Implicações Estratégicas e a Erosão da Confiança Aliada

A forma como essas decisões são tomadas e comunicadas levanta preocupações profundas entre analistas internacionais. Dokyoung Koo, pesquisadora do Centro Scowcroft para Estratégia e Segurança do Atlantic Council, aponta que o aspecto mais alarmante não é a simples redução de exercícios militares, mas a total ausência de consulta prévia adequada a Seul. Anunciar uma mudança tão drástica no mesmo dia em que um exercício começa “fica aquém do respeito que os aliados deveriam esperar uns dos outros”, argumenta Koo. Esse modus operandi, pautado no ímpeto pessoal e em uma percepção de revanche, sem priorizar as questões de segurança que tradicionalmente guiam a política externa dos EUA, faz com que outros aliados se questionem sobre a confiabilidade de Washington. Na prática, essa abordagem tem invertido a ordem diplomática: aliados são desprezados, enquanto figuras como o tirano norte-coreano, historicamente alinhado com Rússia e China, são enaltecidas, gerando uma complexa e imprevisível teia de relações internacionais.

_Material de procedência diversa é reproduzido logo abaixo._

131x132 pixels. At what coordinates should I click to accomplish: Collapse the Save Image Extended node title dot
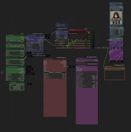click(x=77, y=65)
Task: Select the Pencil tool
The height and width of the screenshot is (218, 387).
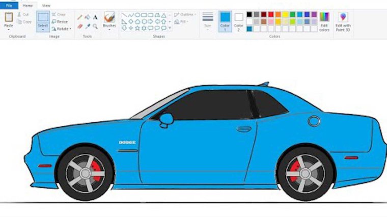Action: click(x=79, y=17)
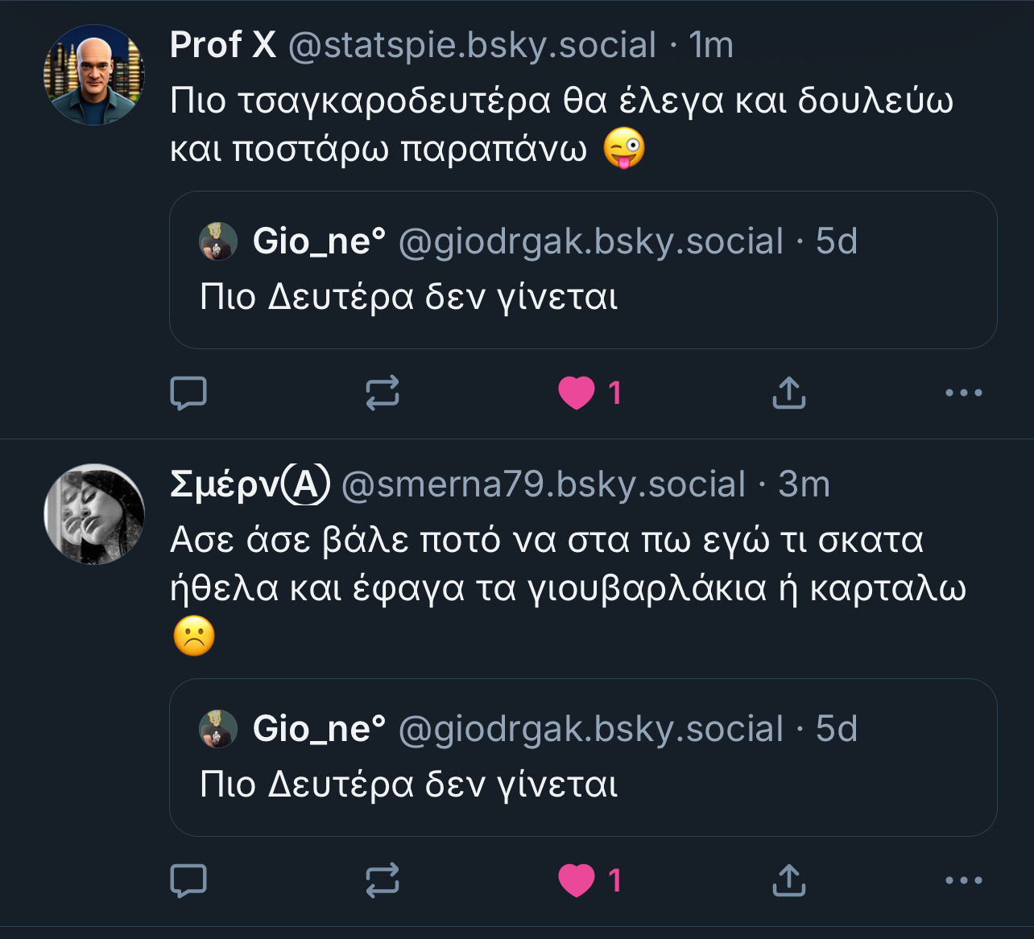Toggle like on Σμέρν(Α)'s post

(577, 880)
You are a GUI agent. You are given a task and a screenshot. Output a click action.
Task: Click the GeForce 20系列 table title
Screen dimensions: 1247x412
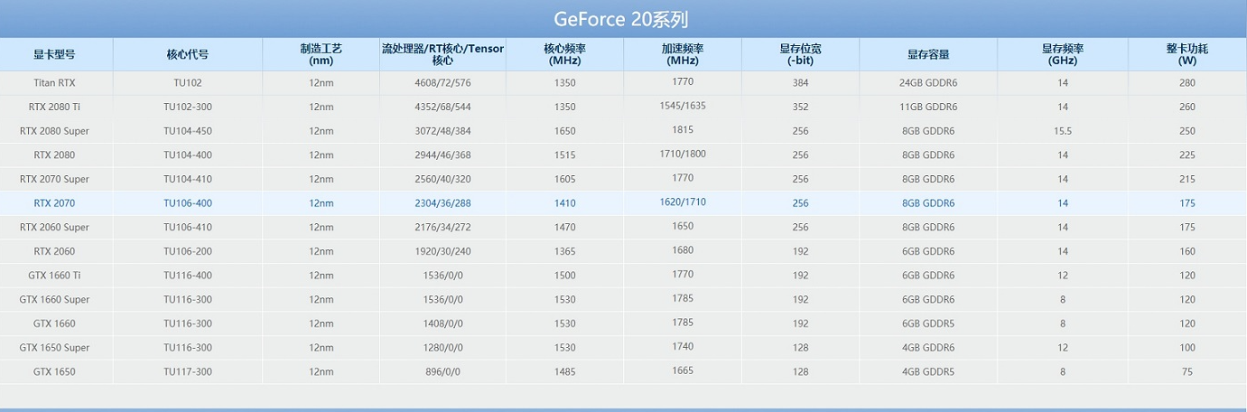click(621, 19)
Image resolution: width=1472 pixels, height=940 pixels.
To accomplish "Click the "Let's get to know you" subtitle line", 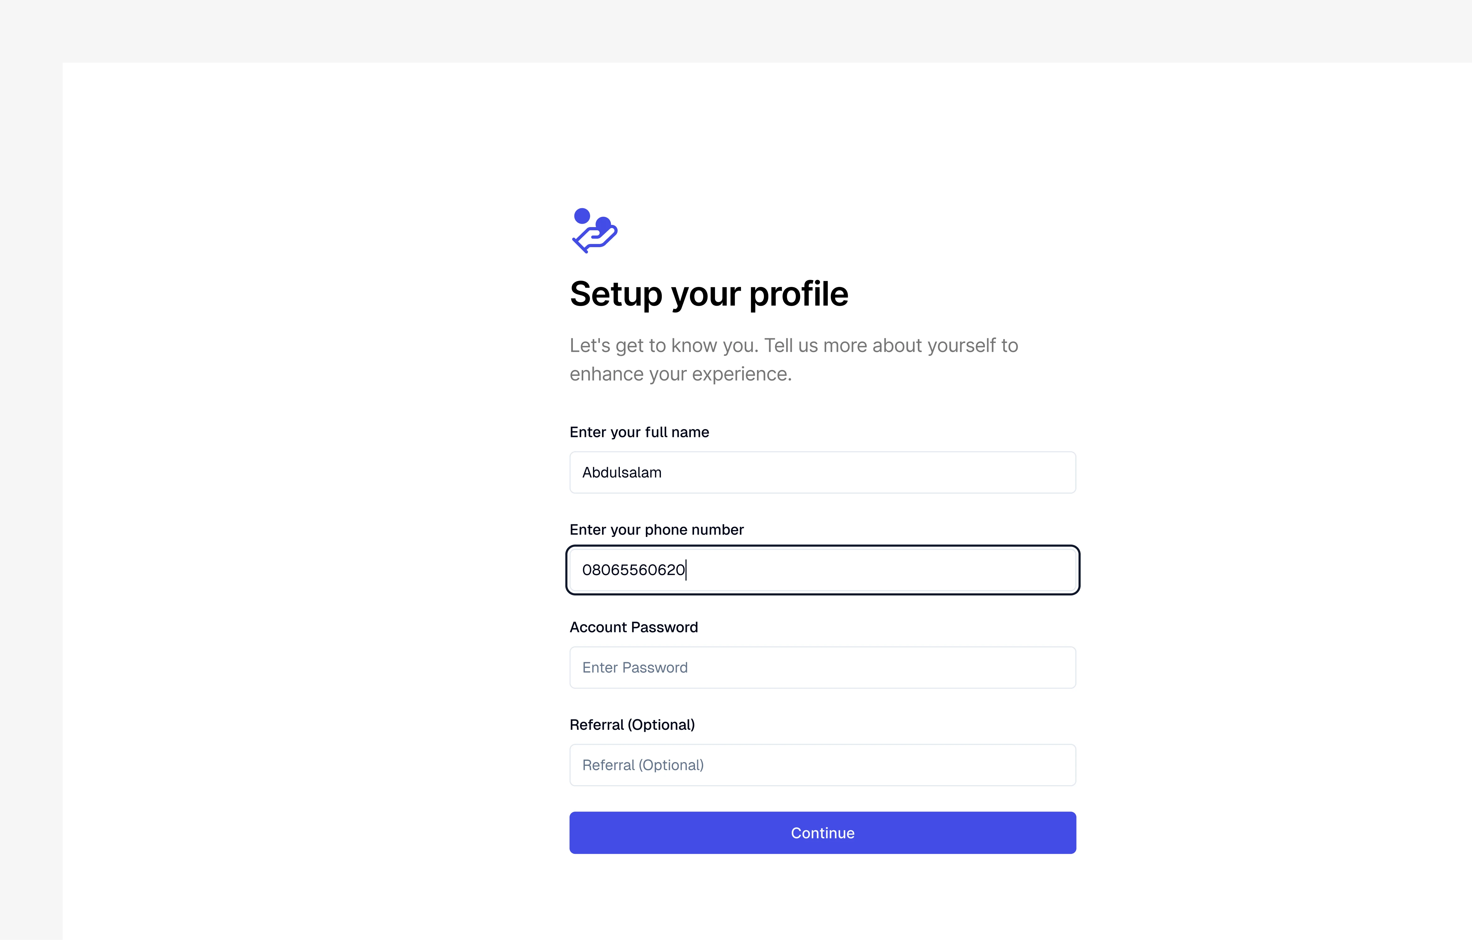I will click(x=793, y=346).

Conclusão: O Cenário Global Pós-Trump e a Reavaliação das Alianças

A política externa de Donald Trump representa uma guinada radical que tem desmantelado alianças sólidas e embaralhado a ordem global estabelecida. A retórica impulsiva e as ameaças diretas a parceiros estratégicos criam um ambiente de incerteza e forçam nações a reconsiderarem suas dependências e a buscarem novas configurações de segurança. O legado dessas ações pode ser uma redefinição permanente das relações internacionais, onde a confiança mútua é substituída por ceticismo, e a cooperação multilateral cede espaço a um unilateralismo pragmático, com consequências duradouras para a estabilidade global e a credibilidade dos Estados Unidos como líder mundial.